We are happy to announce 9 workshops that will be held at UbiComp 2008, 
the Tenth International Conference on Ubiquitous Computing, in Seoul, 
South Korea, on September 21, the day before the main conference 
program, which will take place September 22-24.

Workshops provide an excellent opportunity to discuss and explore 
emerging areas of ubiquitous computing research with a group of 
like-minded researchers and practitioners. The workshops at UbiComp 2008 
cover many interesting and exciting aspects of ubiquitous computing, 
including devices and perception, evaluation, vehicular computing, 
design and integration principles, ubiquitous network islands, ambient 
information systems, ubiquitous sustainability, automated journeys and 
intelligent work environments. The goal of the workshops is to share 
understandings and experiences, to foster the development of research 
communities, to learn from each other and to envision future directions.
The submission deadline for workshop position papers is Friday, June 27, 
2008. All workshops will be held on Sunday, September 21st. More 
information about workshops is included below, and is also available on 
the workshops web site (

We also want to note that there are a number of other, previously 
announced tracks in the conference that are still open to participation 
(until June 27):

* Panels (
* Demonstrations (
* Interactive Posters (
* Videos (
* Doctoral Colloquium (
* Student volunteers 

More information about the conference - including these participation 
categories - can be found at the conference web site 


UbiComp 2008 Workshops:

W1. Devices that Alter Perception (DAP 2008)
Sensors, actuators, implants, wearable computers, and neural interfaces
can do more than simply observe our bodies; these devices can alter and
manipulate our perceptions. This workshop will promote design and
critique of systems with the explicit intent of altering the human
percepts. Participants will be asked to present position papers or
demonstrations concerning devices that act on phenomena related to the
process of perception. The goals of the workshop are to: (1) better
understand the process of perception (2) aid those developing devices by
sharing designs (3) debate of ethical and social issues that are unique
to devices that operate below or upon awareness.

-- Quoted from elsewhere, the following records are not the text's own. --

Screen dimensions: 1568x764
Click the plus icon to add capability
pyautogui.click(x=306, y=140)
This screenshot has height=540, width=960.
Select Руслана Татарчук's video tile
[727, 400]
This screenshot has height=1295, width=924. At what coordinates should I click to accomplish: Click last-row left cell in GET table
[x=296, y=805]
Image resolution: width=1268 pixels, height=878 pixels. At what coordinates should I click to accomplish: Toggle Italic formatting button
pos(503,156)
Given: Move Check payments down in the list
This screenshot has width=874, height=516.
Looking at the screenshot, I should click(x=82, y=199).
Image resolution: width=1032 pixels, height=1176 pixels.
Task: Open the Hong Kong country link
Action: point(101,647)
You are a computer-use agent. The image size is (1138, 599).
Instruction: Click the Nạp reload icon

W2. Ubiquitous Systems Evaluation (USE '08)
USE '08 aims to bring together practitioners from a wide range of
disciplines to discuss best practice and challenges in the evaluation of
ubiquitous systems. Recognised evaluation strategies are essential in
order that the contribution of new techniques can be quantified
objectively. Experience has shown that evaluating ubiquitous systems is
extremely difficult; approaches tend to be subjective, piecemeal or
both. Individual approaches to evaluation risk being incomplete and
comparisons between systems can be difficult.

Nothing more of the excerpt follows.